Paul Desiré Nestor Verschaffelt (21 May 1887 – 16 February 1959) was a barrister, solicitor, and the third Public Service Commissioner in New Zealand.

==Early life==
Verschaffelt was born in Napier in 1887.

==Career==
On 1 January 1904, Verschaffelt entered the public service as a clerical cadet in the Department of Lands and Survey. On 1 February 1913 he shifted to the newly established Office of the Public Service Commissioner as a clerk.

In 1915 he was promoted to secretary, and after graduating LLB from Victoria University College in 1919 was admitted as a barrister and solicitor.

Between 1919 and 1921 Verschaffelt served as controller of wills, trusts and agencies and as chief accountant in the Public Trust Office.

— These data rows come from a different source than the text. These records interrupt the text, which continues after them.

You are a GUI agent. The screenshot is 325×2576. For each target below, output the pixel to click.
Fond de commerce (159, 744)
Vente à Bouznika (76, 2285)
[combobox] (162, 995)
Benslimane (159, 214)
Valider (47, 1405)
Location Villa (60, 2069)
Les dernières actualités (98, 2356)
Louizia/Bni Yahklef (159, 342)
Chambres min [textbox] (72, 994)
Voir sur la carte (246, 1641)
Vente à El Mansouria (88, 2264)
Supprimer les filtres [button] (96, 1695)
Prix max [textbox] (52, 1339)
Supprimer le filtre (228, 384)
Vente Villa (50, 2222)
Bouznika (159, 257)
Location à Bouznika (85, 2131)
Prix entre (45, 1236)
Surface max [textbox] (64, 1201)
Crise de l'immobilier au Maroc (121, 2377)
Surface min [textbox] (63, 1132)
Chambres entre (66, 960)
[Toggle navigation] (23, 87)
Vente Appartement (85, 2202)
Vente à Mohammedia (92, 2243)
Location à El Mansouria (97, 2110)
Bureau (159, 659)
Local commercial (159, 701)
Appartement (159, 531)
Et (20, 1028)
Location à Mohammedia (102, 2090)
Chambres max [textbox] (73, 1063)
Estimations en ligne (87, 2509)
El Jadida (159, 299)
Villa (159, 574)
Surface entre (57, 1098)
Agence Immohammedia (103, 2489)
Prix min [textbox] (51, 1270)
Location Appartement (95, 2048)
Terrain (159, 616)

He returned to the Office of the Public Service Commissioner as assistant commissioner on 1 March 1921.

In February 1923, on the retirement of William R. Morris, he became acting commissioner and on 1 June was appointed commissioner for a seven-year term.

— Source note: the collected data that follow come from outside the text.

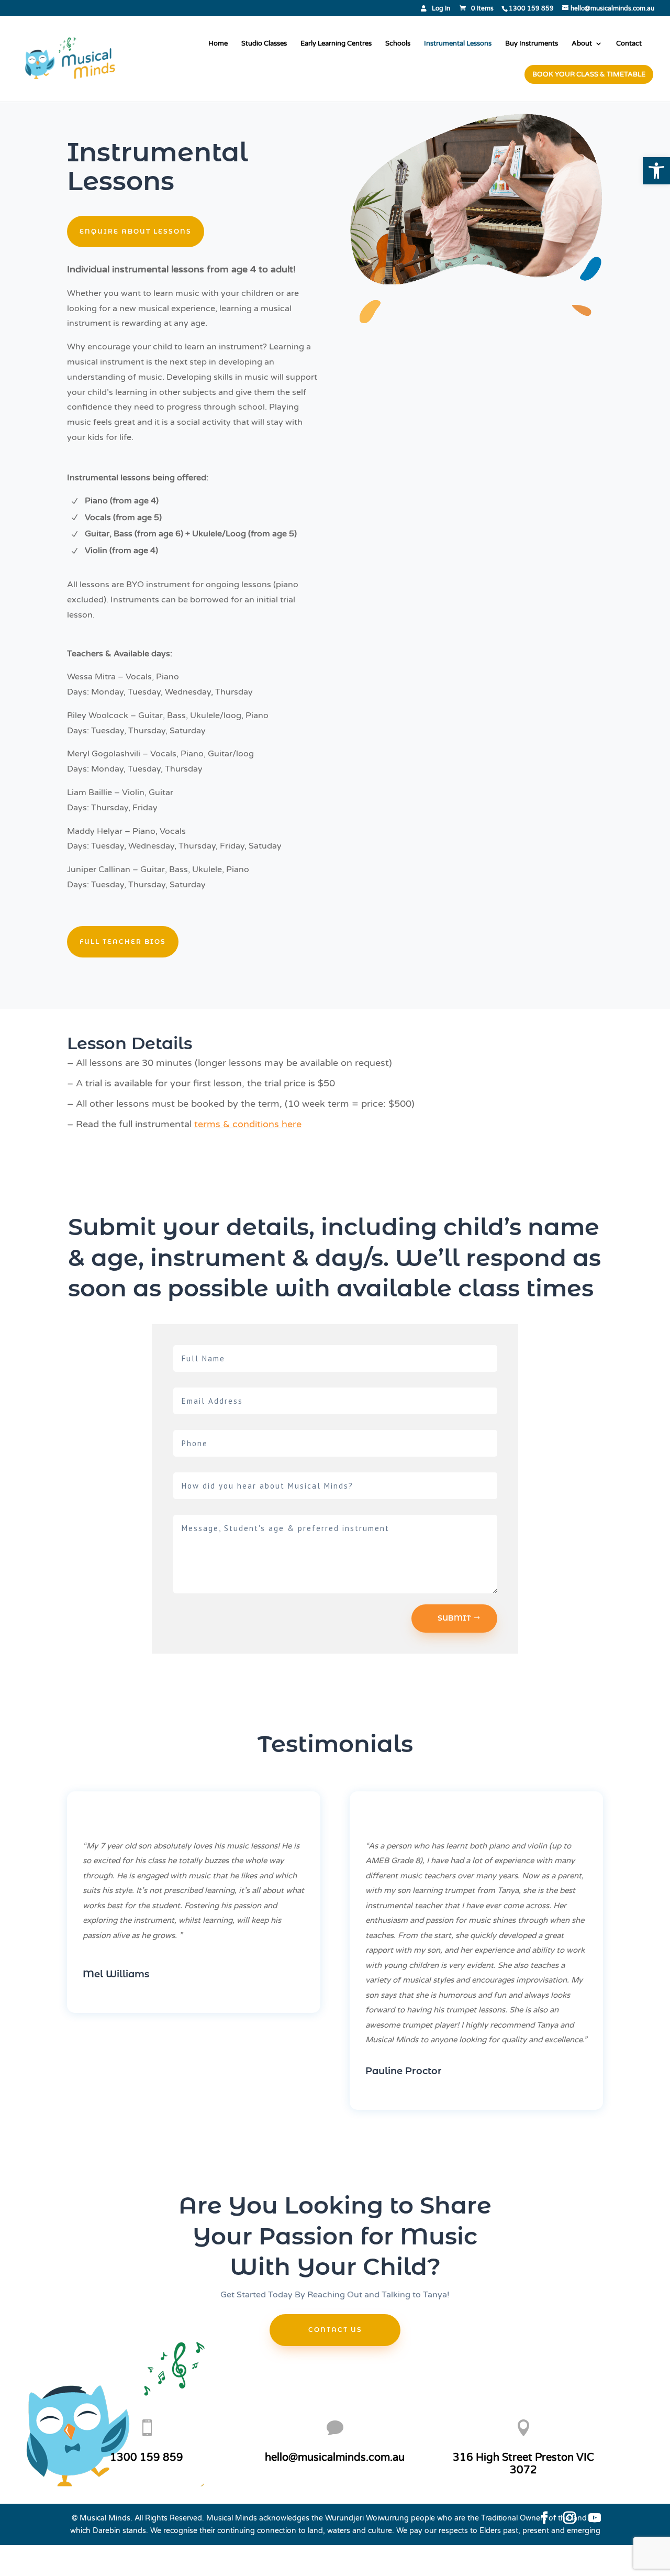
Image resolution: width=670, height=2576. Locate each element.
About (582, 44)
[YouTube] (594, 2519)
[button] (656, 170)
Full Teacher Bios (123, 941)
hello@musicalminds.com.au (335, 2457)
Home (218, 44)
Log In (441, 8)
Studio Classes (264, 44)
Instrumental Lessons (458, 44)
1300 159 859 (146, 2457)
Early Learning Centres (336, 44)
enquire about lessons (136, 231)
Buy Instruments (531, 44)
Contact (629, 44)
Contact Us (335, 2329)
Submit (454, 1618)
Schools (397, 44)
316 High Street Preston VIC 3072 (523, 2463)
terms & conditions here (248, 1124)
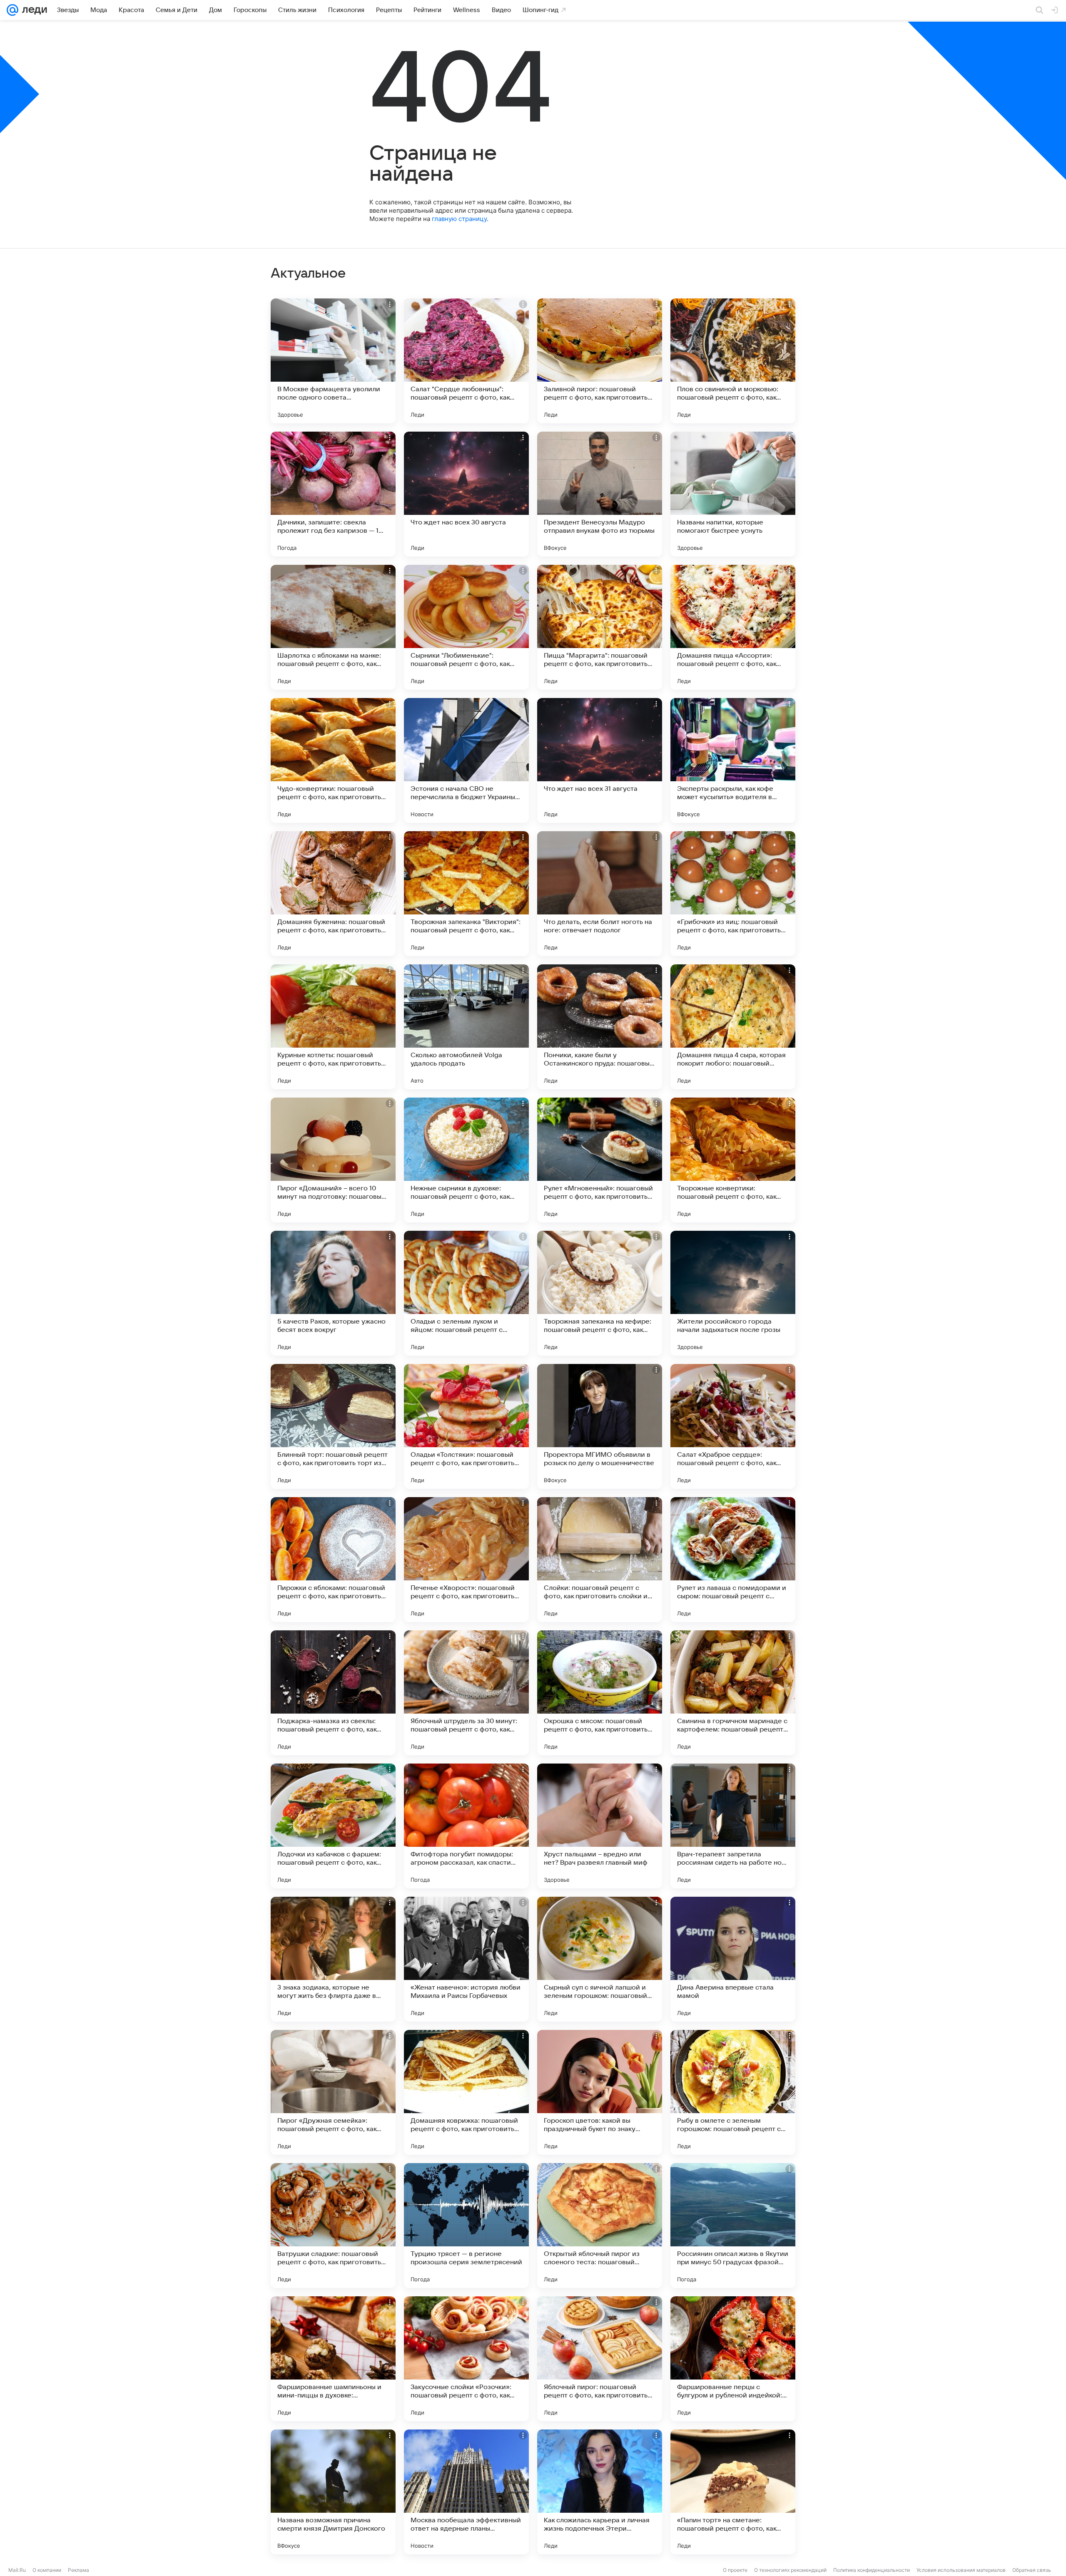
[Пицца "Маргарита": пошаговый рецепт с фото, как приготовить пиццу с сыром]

In 1928 Verschaffelt visited Western Samoa with Carl Berendsen and Alexander Park: they reported that the Samoan public service was "by no means creditable to New Zealand". In 1930 he was reappointed for a second seven-year term as commissioner, and was appointed a Companion of the Order of St Michael and St George (CMG) in the 1930 King's Birthday Honours. Between 1933 and 1935 he worked with Gordon Coates's "brains trust" on economic and fiscal policy and in 1935, as a "technical expert", he accompanied Coates to London for discussions on trade policy. It was while in London, at the age of 48, that he resigned; this last trip was described in the press at the time as a "political mystery".

==Family==
Verschaffelt married Eanie Stella Martin in Wellington on the 30 December 1913. Eanie died in September 1920, a month after the birth of their third child. In Dunedin on 29 December 1923, Verschaffelt married Olive Beryl Norwood. Verschaffelt fathered another child with Norwood, a daughter, who died at the age of 13 in 1939.

==Alcoholism==
At the time of Verschaffelt's retirement, he had been under treatment for alcoholism. In 1934 he had been asked by the government to undergo treatment at Queen Mary Hospital, Hanmer Springs. His remaining years were punctuated with appearances before the courts, and periods in Rotoroa Inebriates' Institution, Mount Eden prison, and Porirua Hospital. Perhaps the most notorious incident was his expulsion from Parliament by the Speaker for protesting from the gallery about the 'abortion of a bill' which became the Public Service Amendment Act 1946.

==Death==
By 1955 Verschaffelt and Olive Beryl Norwood were living apart. On his retirement Verschaffelt was hailed as 'able and strong-charactered' and 'a public figure of considerable size'. A colleague, W. B. Sutch, later described him as having 'one of the finest minds and broadest judgments of any New Zealand civil servant of this century'. Paul Verschaffelt died in Napier on 16 February 1959, survived by his wife and the three children of his first marriage.